A militant anti-whaling group vowed yesterday to immediately resume harassing Japanese whalers as two of its activists were returned to their protest ship after being detained on board a harpoon vessel.
The two protesters, held aboard the Japanese whaler in Antarctic waters for two days, were handed over to an Australian customs vessel early yesterday and later returned to their Sea Shepherd Conservation Society ship.
The pair were released to the Australian customs ship, Oceanic Viking, after a direct handover between the Japanese ship and that of the conservationists proved impossible to negotiate.
PHOTO: AFP
Australian Benjamin Potts said the Japanese crew had tried to throw him overboard when he and fellow activist, Briton Giles Lane, 35, clambered onto the harpoon ship to protest Japan's whaling program during a high seas chase.

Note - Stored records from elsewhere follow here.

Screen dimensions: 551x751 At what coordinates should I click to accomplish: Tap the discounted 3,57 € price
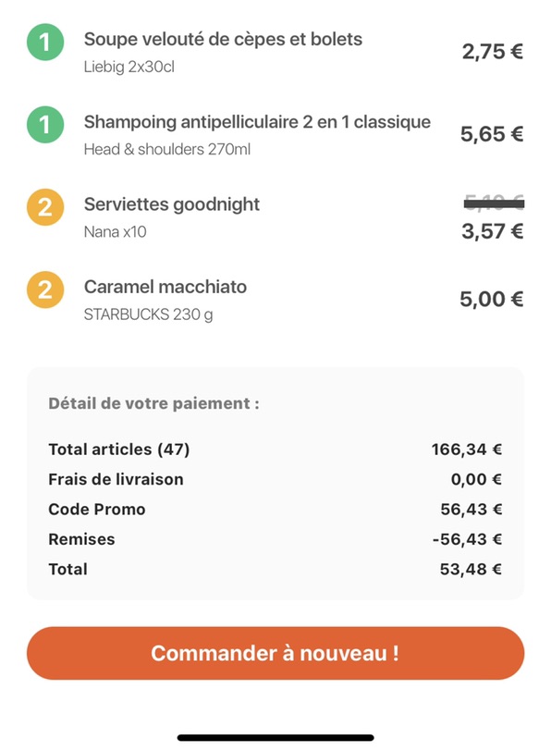[x=492, y=231]
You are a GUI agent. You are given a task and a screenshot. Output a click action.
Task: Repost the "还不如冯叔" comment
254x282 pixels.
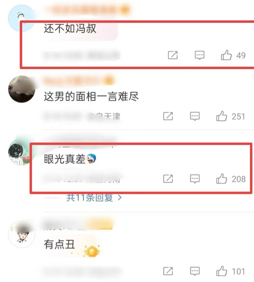pos(173,55)
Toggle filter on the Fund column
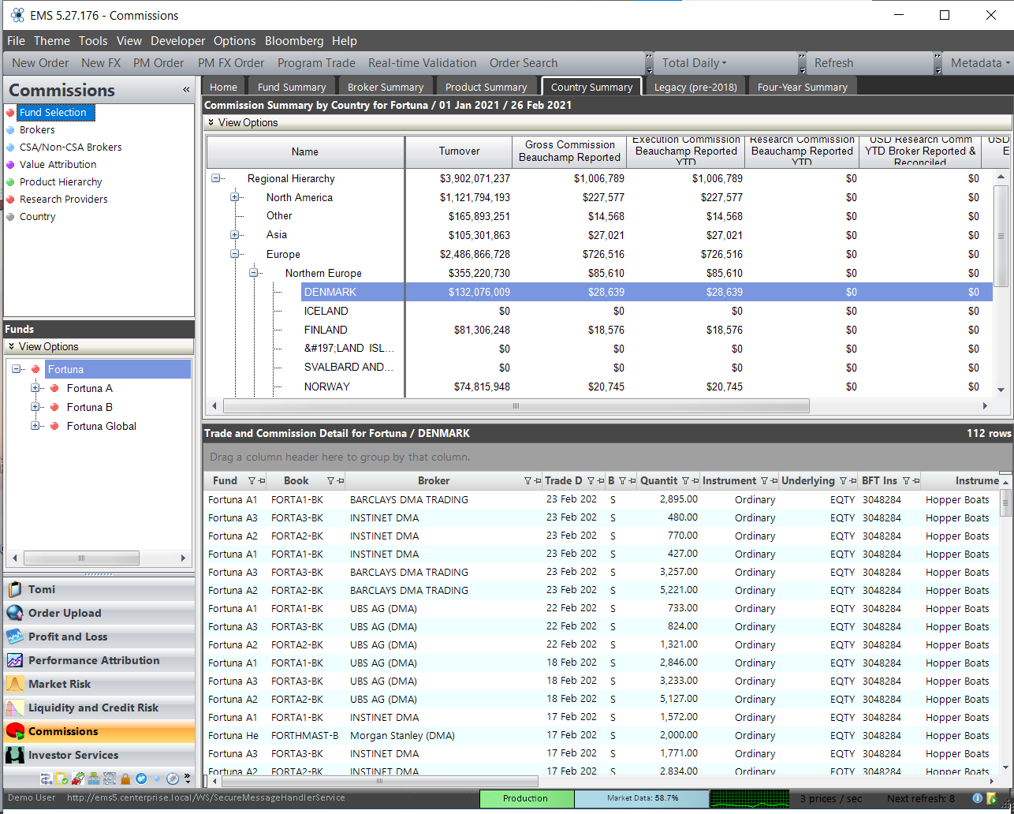 click(252, 480)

"Yeah they picked me up, two guys picked me up by the shoulders, and the gunner, the guy that shoots the whales, picked my legs up and they attempted to tip me over," Potts told Fairfax Radio Network back on the protest ship.
Potts, 28, pledged to resume action against the whalers.
"Well hopefully we'll continue with the chase, until such time as we have to head back," he told the Australian Broadcasting Corporation (ABC). "We'll continue to harass the Japanese fleet and prevent them from whaling."
Other Sea Shepherd activists also said the incident would not stop them from attempting to save the whales.
"The moment we get them back on board we plan to resume what we came here to do, which is enforcing international conservation law," executive director Kim McCoy told ABC ahead of the pair's release.
The Japanese whaling fleet is on its annual whale hunt in the icy Antarctic waters, with a target this year of killing about 1,000 of the giant mammals.
Japan exploits a loophole in a 1986 international moratorium on commercial whaling to kill the animals for what it calls scientific research, while admitting the meat from the hunt ends up on dinner plates.